If you were caught in a similar situation, how quickly would you want to be reunited with your animals? Would you believe that there is a cheap, one-time insurance currently available? I have seen hundreds of pets find their owners again because of one small injection. What is this small miracle? It’s a microchip.
Microchips for all species
Microchips have been around for many decades. They remain a vital tool for first responders to find owners during a disaster. I have personally seen hundreds of animals come through a triage center, and only a few carried microchips. Collars with tags are good. Brands or phone numbers on hooves are ok. But, collars break, tags come off, not all brands are registered, and ink wears off hooves. A microchip cannot easily be lost. A microchip is about the size of a grain of rice, and often implanted under the skin in dogs and cats at the time of neutering. For livestock, implantation is about as annoying as the annual vaccinations. Migration of the microchip from the area of implantation is rare. After 17 years, my gelding’s chip was still right where I put it and reading just fine.

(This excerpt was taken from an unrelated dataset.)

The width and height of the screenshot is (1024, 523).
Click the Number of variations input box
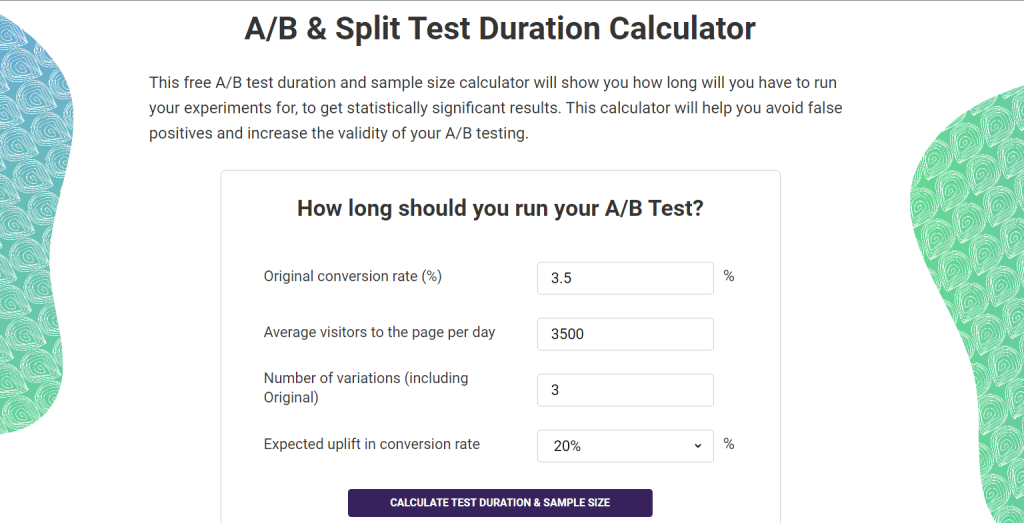625,390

I used to tell my clients in practice: “If it’s important enough to you to want them back, microchip them!” All manners of animals can be chipped: from cats and dogs to horses, goats, birds, and even fish; from the pound puppy to the million-dollar race horse. It’s a common misconception that microchips are tracking devices. The chip is programed with a unique number. The animal is scanned with a reader, and the number is displayed. The first responder then calls the microchip company to report the found animal.
Proven time and again
A microchip is only as good as the data you provide when you register it. Most companies now have a one-time registration fee. Be sure to update your contact information any time you move or change phone numbers. If available, list an out-of-state friend or family member as a secondary contact. Using your neighbor makes sense if your dog gets out of the yard. But, if your entire town has been leveled by a F5 tornado, your neighbor isn’t going to be a good person to contact.
During Hurricane Katrina, 364 of 365 horses were reunited with their owners (McConnico et al, JAVMA, August 1, 2007). A study in 2008 followed nearly 8,000 stray animals entering 53 different shelters over a 7-month time span. It showed that microchipped animals were more likely (dogs 74.1% and cats 63.5%) to be reunited with their owners than animals without a chip (Lord et al, JAVMA, July 15, 2009). Imagine the chaos and confusion when that number of animals enters a triage facility in a matter of a few hours or days. Microchips truly make a difference.

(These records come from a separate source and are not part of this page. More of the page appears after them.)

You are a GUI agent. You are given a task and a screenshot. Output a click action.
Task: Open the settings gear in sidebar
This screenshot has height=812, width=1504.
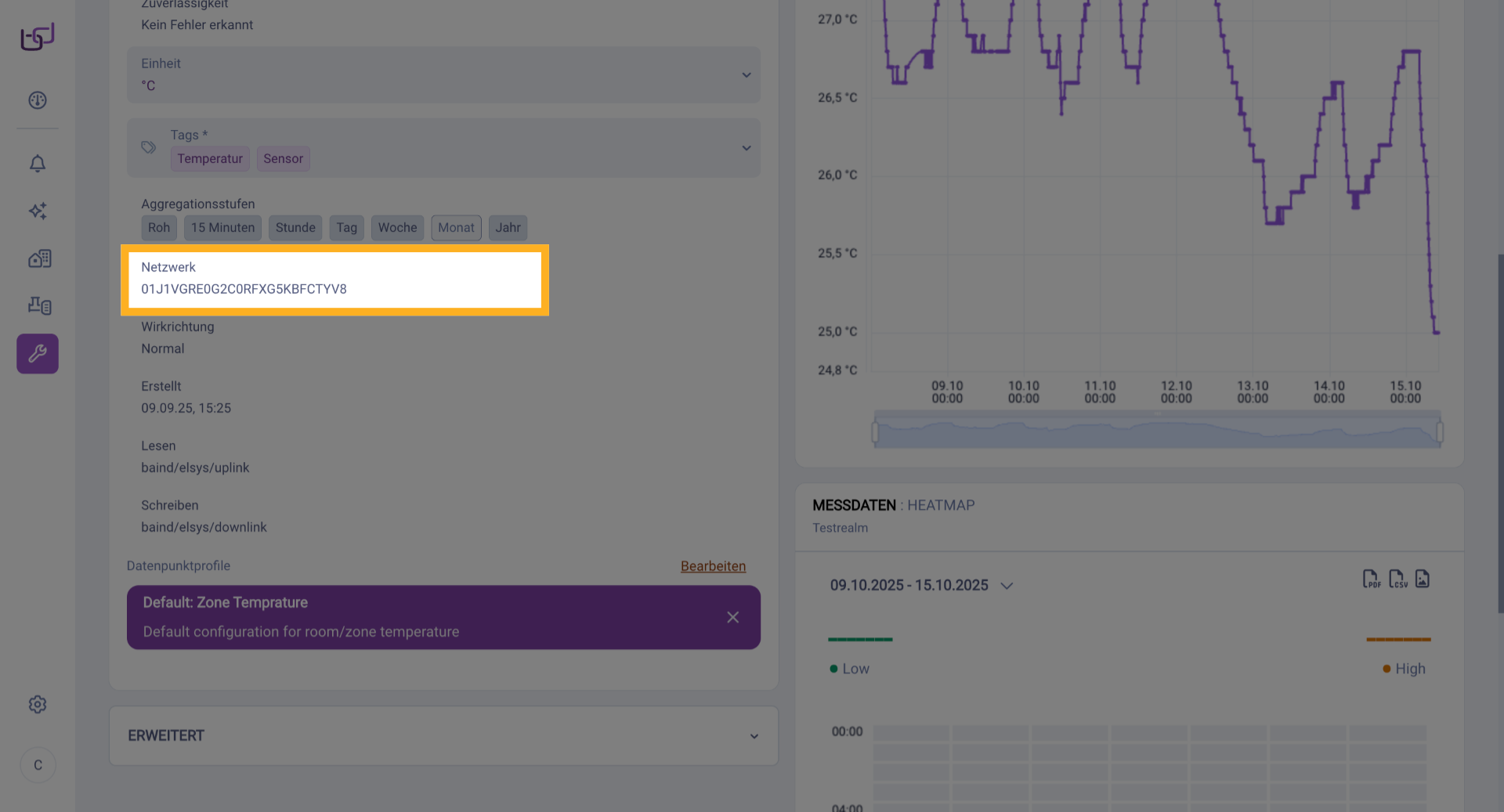(38, 705)
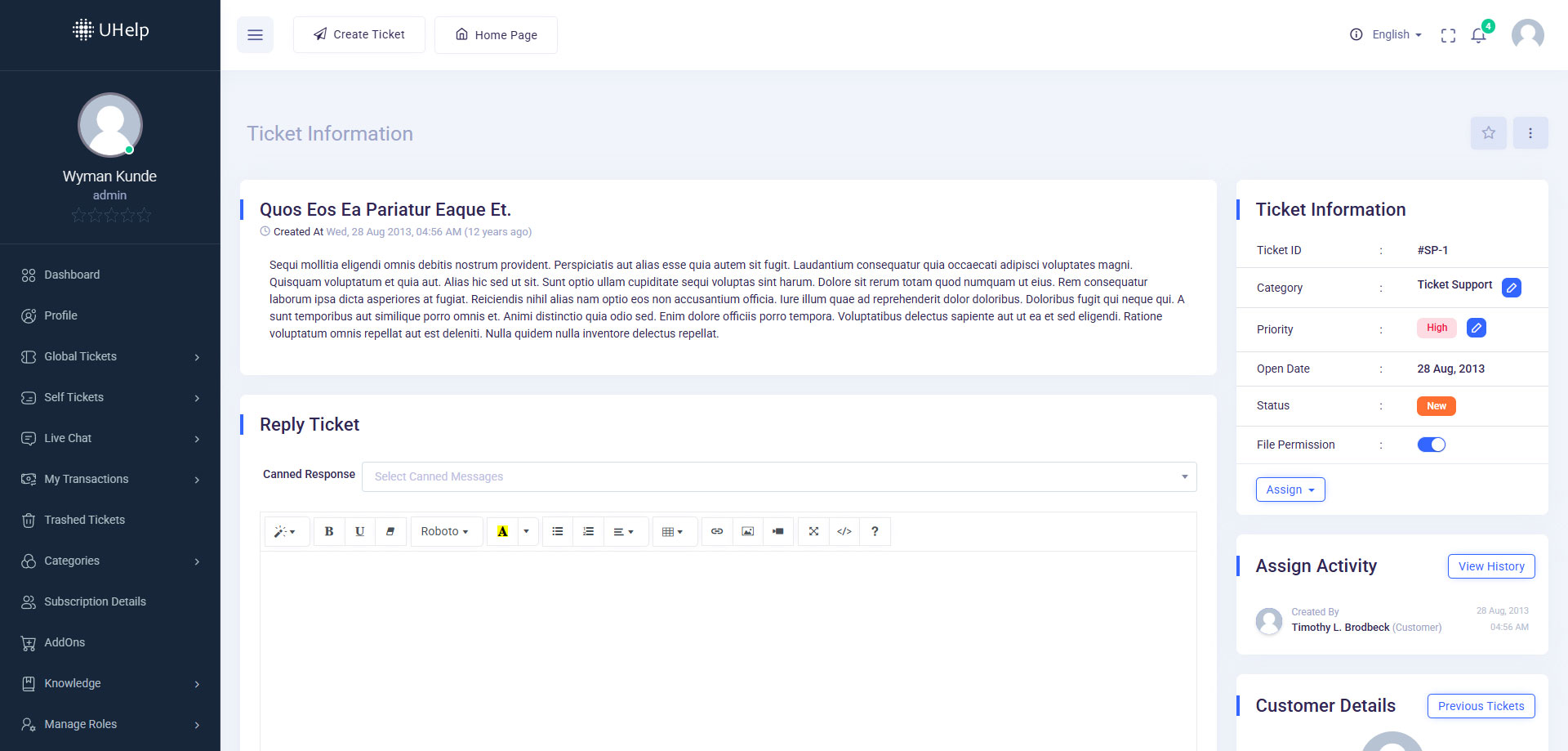The height and width of the screenshot is (751, 1568).
Task: Click the notification bell icon
Action: point(1478,35)
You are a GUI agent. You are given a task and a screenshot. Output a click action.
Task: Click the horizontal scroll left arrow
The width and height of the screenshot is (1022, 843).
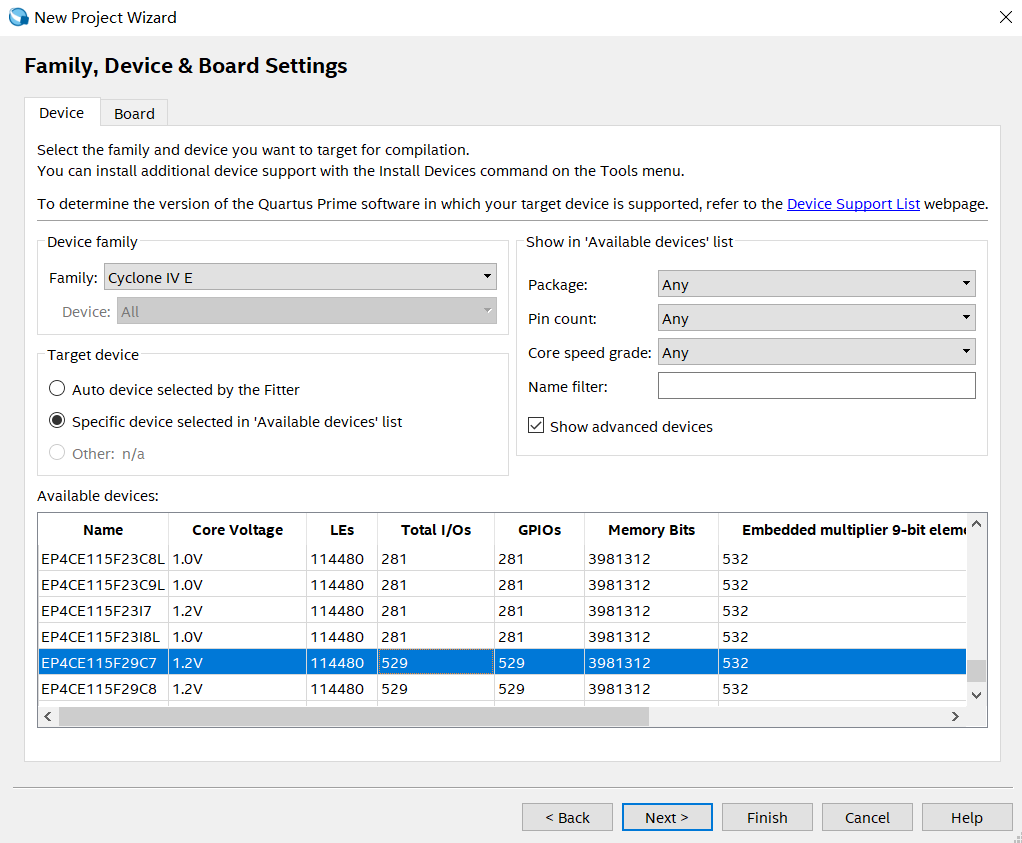pos(48,716)
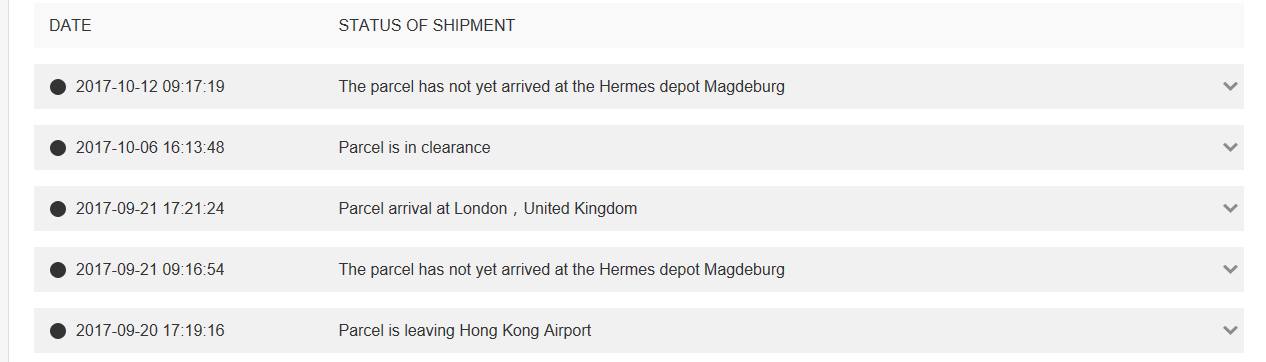The height and width of the screenshot is (362, 1266).
Task: Open the 2017-09-21 09:16:54 Hermes depot status row
Action: click(639, 270)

Microchips can also be used as official identification for animals traveling out of country. The country code for the US is 840. Therefore, a microchip with a 15-digit unique number, starting with 840, can be used on all official documents for identification of that particular animal.
Microchips are not just limited to animals. They can be used to show ownership of objects as well. A valuable saddle can be microchipped, in the event of it ever being stolen. Now, the caveat to this: first you must recover the saddle, then you can use the microchip to prove ownership.
Let's get chippin'!
We have all heard the stories of the dog that was lost for years, then reunited with the family due to a microchip. I have all my critters microchipped, including the special needs tortoiseshell that was hit by a truck as a kitten. Do your pet a favor: microchip them to get them home quickly!